Ya era muy mayor, con edad para ir al cole y nunca bajé de esa cuna, o así recuerdo.

No puedo asegurar las cosas, no sé con certeza la edad que tenía, sí que los barrotes presionaban mi cabeza si quería estirar las piernas, y que aquél día mi madre hacía cosas con uno de sus amantes, el marido de su hermana.  Cuando fui creciendo fui comprendiendo que era lo que hacían y que estaba mal.
 
Además de este, tenía otros, nos gustaba la visita del panadero porque nos traía dulces duros del día anterior, a mi hermanito y a mí.
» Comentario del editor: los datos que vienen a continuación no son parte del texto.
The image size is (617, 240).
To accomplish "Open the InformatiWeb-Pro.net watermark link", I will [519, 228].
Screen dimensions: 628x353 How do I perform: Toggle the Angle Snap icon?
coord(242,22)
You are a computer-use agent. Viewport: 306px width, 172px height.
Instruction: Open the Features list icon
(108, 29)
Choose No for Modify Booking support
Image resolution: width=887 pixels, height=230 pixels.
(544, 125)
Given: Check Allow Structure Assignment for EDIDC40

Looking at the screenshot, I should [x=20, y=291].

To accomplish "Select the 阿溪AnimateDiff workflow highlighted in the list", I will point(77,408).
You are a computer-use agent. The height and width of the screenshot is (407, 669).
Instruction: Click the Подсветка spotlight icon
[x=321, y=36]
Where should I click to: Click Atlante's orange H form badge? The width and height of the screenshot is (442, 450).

Siempre tenía miedo. Y hambre. Solo podía respirar tranquila cuando venían visitas. Nos visitaba diariamente un tío de mi madre, que le regañaba mucho y le gritaba por lo mal que me tenía. Recuerdo sus brazos fuertes, como me daba besos y abrazos, solo él lo hacía, sentía mucha paz en esos momentos, nadie me podía hacer nada malo con él, me ponía muy contenta cuando venía.

Murió, supongo que de viejo porque el títo era mayor. Recuerdo a mi madre llorando mucho y de negro, también recuerdo que me pegó por aquello.

No tenía pañal, nunca lo tuve y si fue así no me alcanza hasta esa edad los recuerdos. Con el tiempo ella quiso enseñarme a hacer mis necesidades donde debía. Supongo que cuando lo hacía en mi cuna debía limpiarlo porque dormíamos en el mismo dormitorio y no creo que le gustara compartir ese peste.

Me sentaba en la escupidera en el patio durante horas, recuerdo que hacía mucho frio. No se me ocurría jamás moverme de allí, ni llorar, ni protestar, nada. A veces se le olvidaba y otras todo lo contrario, me sentaba allí y me obligaba a comer y a cagar rápido. Todo podía durar quince minutos. Ya estaba entrenada, era capaz de comer y cagar al mismo tiempo, para que no se enfadara. Mientras ella me gritaba:

-        ¡Vamos, bruja, vamos!

Me daba algún golpe o me amenazaba con dármelo y yo rápidamente obedecía. Al terminar, nuevamente me soltaba en mi cuna y así pasaba mis días allí sola.

Procuraba dormir mucho.

No sabía caminar, nadie nunca me había puesto. No sabía hablar, nadie me hablaba. Pero sí que sabía dar la vuelta a mi colchón sin bajarme de la cuna para que mi madre no se diera cuenta de que me había meado. 

No se me ocurriría bajar, no me sostenía en pie y no sabía si sería capaz de volver antes de que ella me pillara.

¡Qué miedo!

Desde aquel colchón la escuchaba moverse por la casa. Cuando subía las escaleras temblaba de miedo, más si me había hecho caca o había vomitado, sacaba las sábanas por el hueco de los barrotes de mi cuna para intentar librarme de los golpes cuando las viera. Dormía, comía, cagaba... todo aquella cuna.

Pan duro mojado en agua era mi dieta y algunas vece sobras. Me ponía el plato sin cubiertos ni nada para que comiera, mientras me decía con mucho nerviosismo y desprecio:

-        ¡Venga, Bruja, come!

Así es como me llamaba mi madre, más adelante cuando fui creciendo y me hice mujer, cambiaría este apodo por el de Puta.